Export Finance Australia's loan book grows to support exporters
Export Finance Australia’s increased borrowing activity in 2020 is another illustration of the impact of government stimulus on the wider economy and exporters in particular. Chris Collard, director, treasury at Export Finance Australia in Sydney, shares insights into the agency’s new lending activities and the funding it now requires.
It has been a tumultuous year for Australian exports, first with the COVID-19 crisis and then the escalation of disputes with major trading partners. How has Export Finance Australia supported Australian exporters?
During COVID-19 and beyond, we have continued to help Australian businesses pursue export opportunities despite the uncertain economic outlook and challenging credit environment.
Throughout COVID-19, the agency has increased its support for exporters. Among other initiatives, the government’s A$500 million (US$382.6 million) COVID-19 export capital facility, which we administer, is helping previously profitable Australian businesses affected by COVID-19 to keep operating, maintain jobs and prepare for the economic rebound.
Has COVID-19 resulted in an increase in the agency’s funding task?
On an outright basis, the increase in funding requirement has been modest compared with the semi-governments and the sovereign. Notwithstanding this, our borrowing has increased – to fund COVID-19 facility loans along with larger project-finance transactions and other government-led projects.
This loan-book growth is expected to continue in 2021. To accommodate this, our ECP programme limit was increased to US$2 billion from US$1.5 billion and our Australian dollar multicurrency MTN programme was increased to A$5 billion from A$1.5 billion during 2020.
Export Finance Australia is typically active in short-term offshore funding markets. What did the funding mix look like in 2020?
We maintained a constant presence in the US dollar ECP market and, to a lesser extent, in euros. During 2020, we issued more than US$3 billion equivalent in short-term offshore debt, resulting in Export Finance Australia being the largest issuer of non-Australian dollar, Commonwealth of Australia-guaranteed debt in ECP markets.
Export Finance Australia paper is keenly supported by investors even in challenging market conditions. However, there was a period during mid-March to early April where ECP markets were simply not functioning. We adjusted the way we funded our short-term borrowing needs, instead using some of our surplus liquidity to satisfy day-to-day funding requirements.
We continued our disciplined issuance approach and only resumed ECP offerings when margins reverted to acceptable levels and confidence was restored following support from central banks around the globe. We continue to tender all our ECP requirements to ensure we receive the tightest pricing.
Export Finance Australia’s A$650 million 3.5-year transaction in July 2020 was its largest-ever syndicated deal in the domestic market. What led to this outcome?
We had always planned to revisit term debt markets during 2020. Apart from the growth in our loan book, we had a A$500 million fixed-rate bond maturing in November that required refinancing.
As we predominantly require US dollar denominated funding, we were monitoring many moving parts in both debt and derivative markets early in the year.
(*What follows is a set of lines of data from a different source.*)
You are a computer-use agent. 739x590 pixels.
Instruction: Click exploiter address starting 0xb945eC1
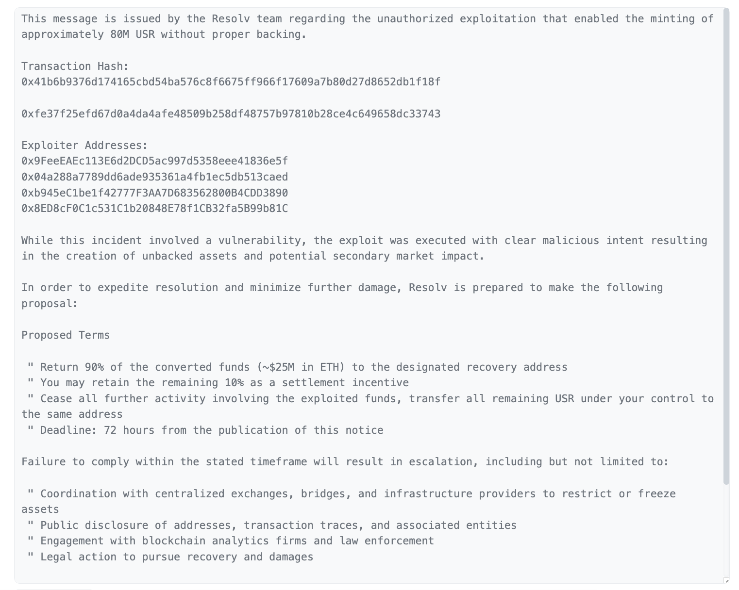(x=154, y=193)
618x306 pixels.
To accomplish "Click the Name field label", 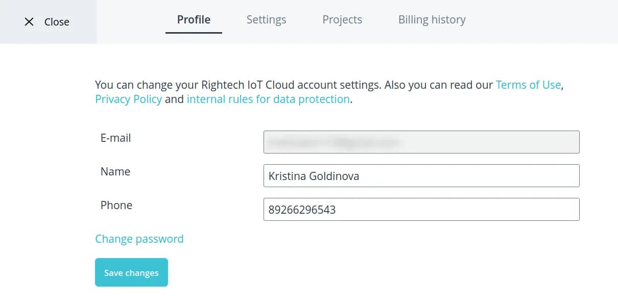I will [115, 171].
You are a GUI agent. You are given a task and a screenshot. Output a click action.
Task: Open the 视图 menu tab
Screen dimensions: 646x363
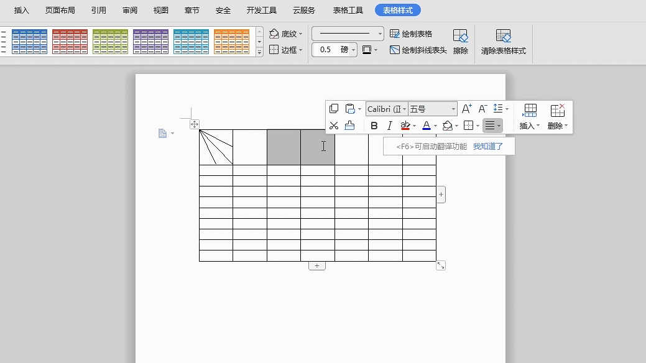coord(160,10)
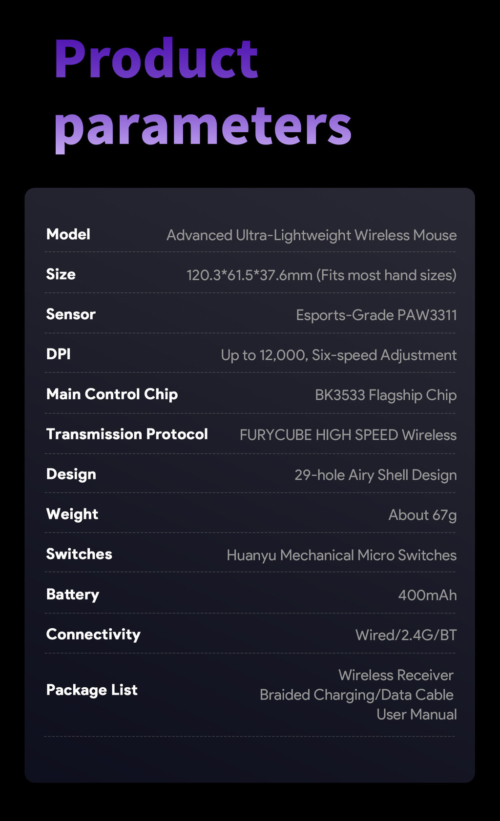This screenshot has width=500, height=821.
Task: Click "Esports-Grade PAW3311" sensor value
Action: (x=376, y=315)
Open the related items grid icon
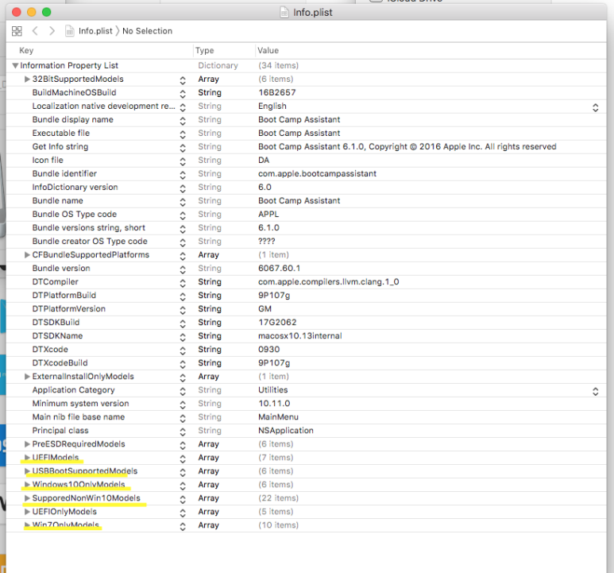Image resolution: width=614 pixels, height=573 pixels. (x=17, y=31)
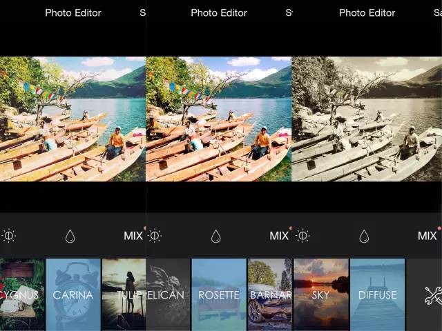
Task: Apply the DIFFUSE filter with pier thumbnail
Action: pyautogui.click(x=377, y=294)
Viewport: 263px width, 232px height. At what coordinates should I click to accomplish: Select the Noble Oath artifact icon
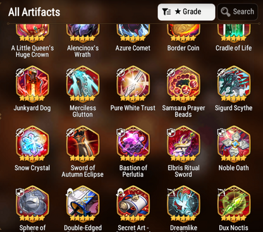234,144
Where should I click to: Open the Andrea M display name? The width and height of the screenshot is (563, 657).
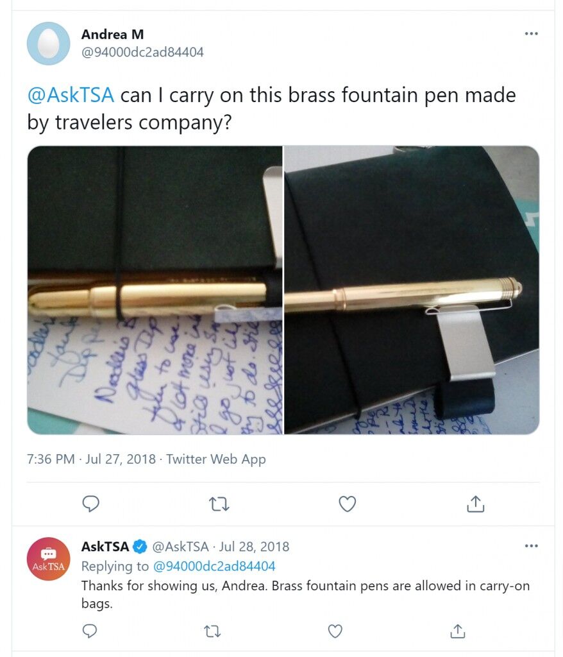tap(112, 34)
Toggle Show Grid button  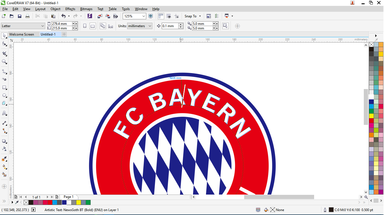pos(169,16)
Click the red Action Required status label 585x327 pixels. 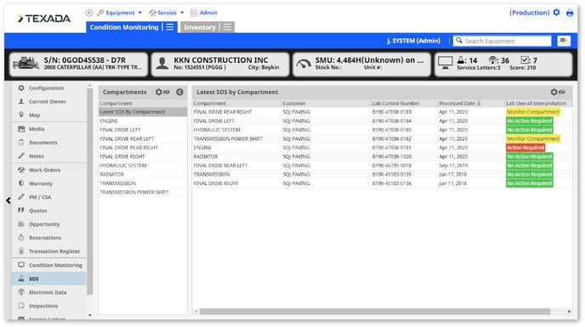525,148
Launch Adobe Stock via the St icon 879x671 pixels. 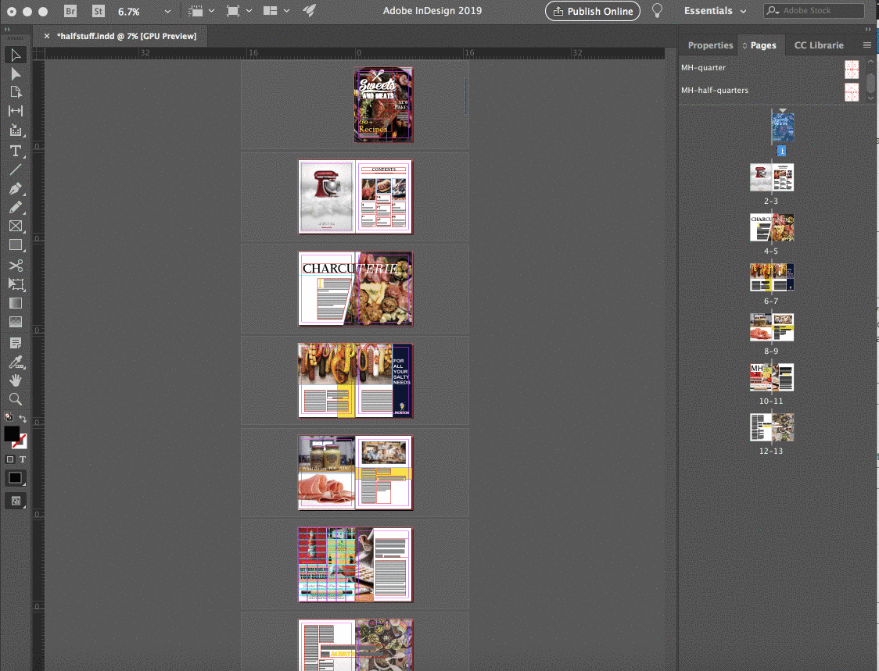tap(98, 11)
We decided to postpone any term issuance when markets dislocated around mid-March. After 30 June, when conditions improved, we refocused on matching our issuance requirements for volume and tenor with potential investor appetite.
Working closely with our arrangers, we launched a A$500 million, 3.5-year fixed-rate transaction and then printed a A$650 million deal. Compared with our previous Australian dollar deals, we achieved a record tight margin on an outright basis as well as against Australian Commonwealth government bonds on a curve-adjusted basis.
The proceeds were swapped to floating-rate US dollars at a competitive level. The transaction was well received by domestic and offshore buyers, and further increased the diversification of our investor base from a variety of different sectors.
In November, we issued a A$150 million 10-year, fixed-rate Australian dollar bond, partly in response to requests from some investors for longer tenor. This also suited our desire to lengthen the maturity profile of our total debt. As a result, we ended the year with a matched funding ratio of close to 90 per cent.
How actively is Export Finance Australia seeking to increase its investor base?
We always endeavour to satisfy investor demand in various markets with our modest borrowing requirements. To this end, it was pleasing to see a record number of new buyers of our paper, domestically and offshore, in the two term issues we completed last year.